SHORT TASK: Copy out the lines from the one containing "This screenshot has width=800, height=600." through the one containing "Open the chart", swapping "screenshot" for "capture" and leaving all else as is.

(Element and text position data)

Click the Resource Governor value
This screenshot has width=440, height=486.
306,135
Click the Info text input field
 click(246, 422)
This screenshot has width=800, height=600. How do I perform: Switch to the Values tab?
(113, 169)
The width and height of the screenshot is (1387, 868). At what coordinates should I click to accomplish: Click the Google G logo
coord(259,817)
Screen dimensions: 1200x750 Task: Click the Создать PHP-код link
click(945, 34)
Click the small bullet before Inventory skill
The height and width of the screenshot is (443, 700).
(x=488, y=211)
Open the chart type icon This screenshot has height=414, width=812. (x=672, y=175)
==
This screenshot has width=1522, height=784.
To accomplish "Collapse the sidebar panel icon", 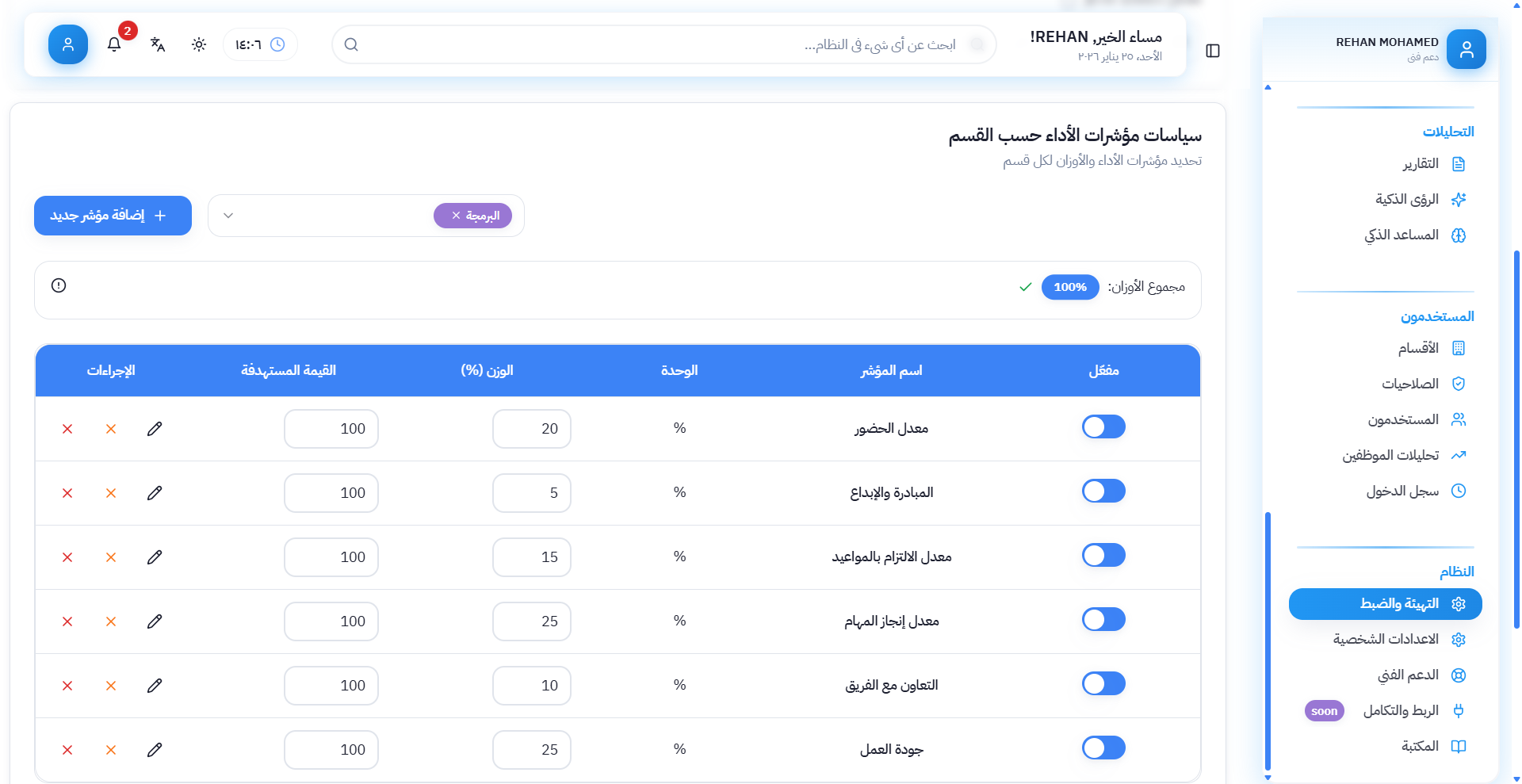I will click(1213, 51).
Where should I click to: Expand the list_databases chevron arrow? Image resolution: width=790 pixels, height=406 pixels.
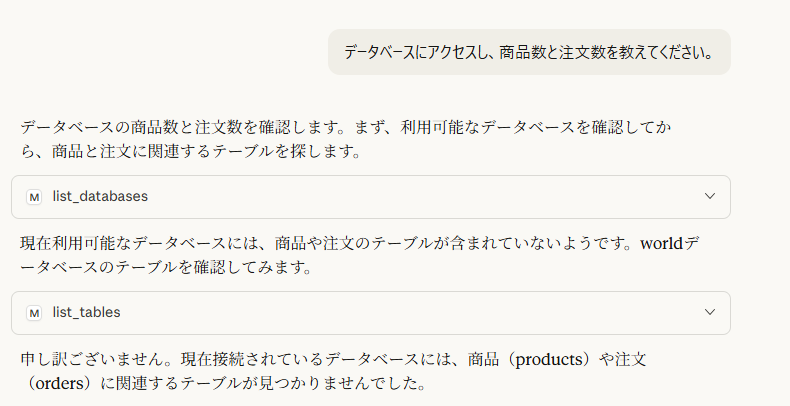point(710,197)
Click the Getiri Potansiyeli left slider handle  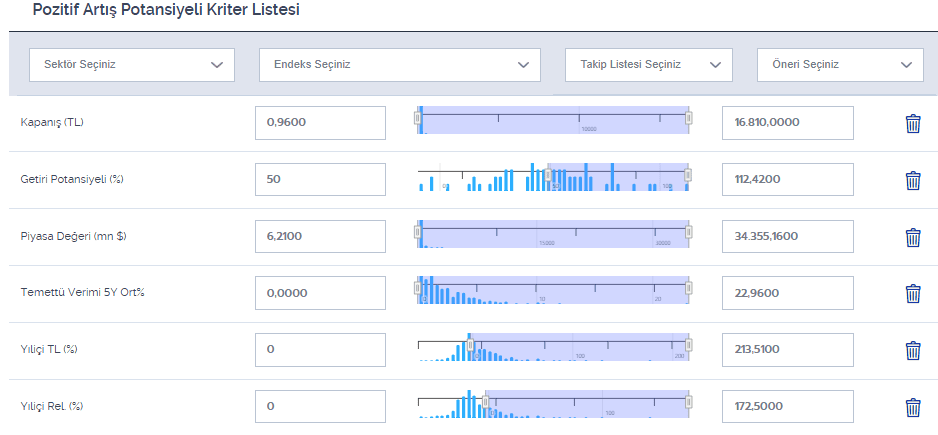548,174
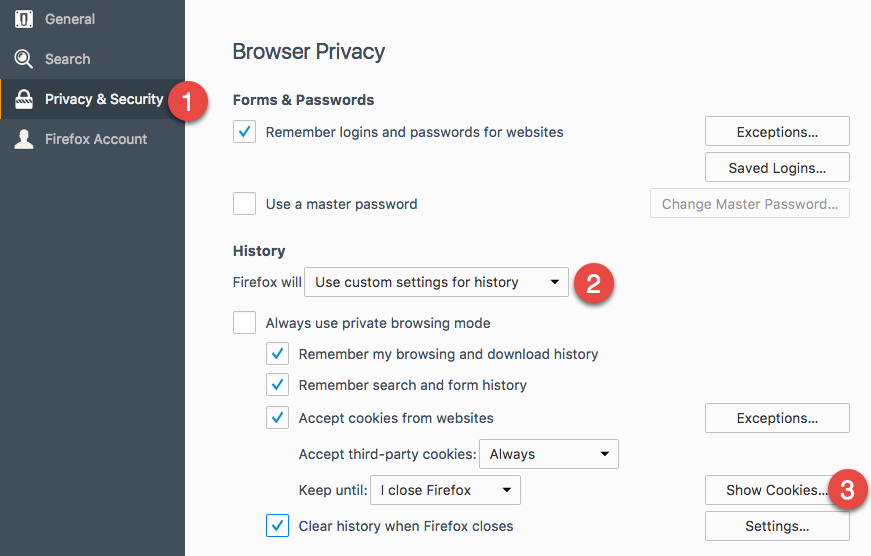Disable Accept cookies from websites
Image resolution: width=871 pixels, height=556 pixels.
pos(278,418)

FINISHED ANSWER:
This capture has width=800, height=600. How do I perform: Switch to the Values tab?
(113, 169)
The width and height of the capture is (1387, 868). At what coordinates should I click to accomplish: Click the Google G logo
coord(259,817)
Screen dimensions: 1200x750 Task: Click the Создать PHP-код link
click(945, 34)
Click the small bullet before Inventory skill
The height and width of the capture is (443, 700).
(x=488, y=211)
Open the chart type icon This capture has height=414, width=812. (x=672, y=175)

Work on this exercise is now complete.